• _REQUEST_
Please copy the material exactly, from the line containing "Click the circled X icon beside BUY" through the end of the material.

** start of SUPPLIED RECORDS **

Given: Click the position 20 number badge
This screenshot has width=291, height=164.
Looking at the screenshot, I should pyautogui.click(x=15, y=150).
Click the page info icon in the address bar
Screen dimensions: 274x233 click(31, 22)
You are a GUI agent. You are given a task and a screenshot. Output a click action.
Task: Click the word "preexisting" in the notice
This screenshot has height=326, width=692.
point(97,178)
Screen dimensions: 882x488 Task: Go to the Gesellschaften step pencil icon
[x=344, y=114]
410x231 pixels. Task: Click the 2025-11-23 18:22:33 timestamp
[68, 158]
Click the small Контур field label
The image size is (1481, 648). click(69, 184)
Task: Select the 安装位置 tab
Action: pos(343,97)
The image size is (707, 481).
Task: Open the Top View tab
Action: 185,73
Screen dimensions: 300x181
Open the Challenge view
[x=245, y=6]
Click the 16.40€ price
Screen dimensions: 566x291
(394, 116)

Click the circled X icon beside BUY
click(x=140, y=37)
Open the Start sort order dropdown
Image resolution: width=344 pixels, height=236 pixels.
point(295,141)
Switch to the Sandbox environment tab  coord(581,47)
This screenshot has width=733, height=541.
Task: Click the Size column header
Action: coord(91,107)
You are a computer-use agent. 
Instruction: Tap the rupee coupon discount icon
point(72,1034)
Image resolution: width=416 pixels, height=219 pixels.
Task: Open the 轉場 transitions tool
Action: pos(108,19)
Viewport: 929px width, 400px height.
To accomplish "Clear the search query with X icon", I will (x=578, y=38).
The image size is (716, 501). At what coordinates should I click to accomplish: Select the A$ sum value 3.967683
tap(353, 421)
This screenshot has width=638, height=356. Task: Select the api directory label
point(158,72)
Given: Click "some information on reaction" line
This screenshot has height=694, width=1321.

** end of SUPPLIED RECORDS **

• _FINISHED ANSWER_
Click the circled X icon beside BUY
click(x=140, y=37)
Open the Start sort order dropdown
Image resolution: width=344 pixels, height=236 pixels.
point(295,141)
Switch to the Sandbox environment tab  coord(581,47)
This screenshot has width=733, height=541.
Task: Click the Size column header
Action: coord(91,107)
You are a computer-use agent. 
Instruction: Tap the rupee coupon discount icon
point(72,1034)
Image resolution: width=416 pixels, height=219 pixels.
Task: Open the 轉場 transitions tool
Action: pos(108,19)
Viewport: 929px width, 400px height.
To accomplish "Clear the search query with X icon", I will (x=578, y=38).
The image size is (716, 501). At what coordinates should I click to accomplish: Select the A$ sum value 3.967683
tap(353, 421)
This screenshot has width=638, height=356. Task: Select the api directory label
point(158,72)
Given: Click "some information on reaction" line
This screenshot has height=694, width=1321.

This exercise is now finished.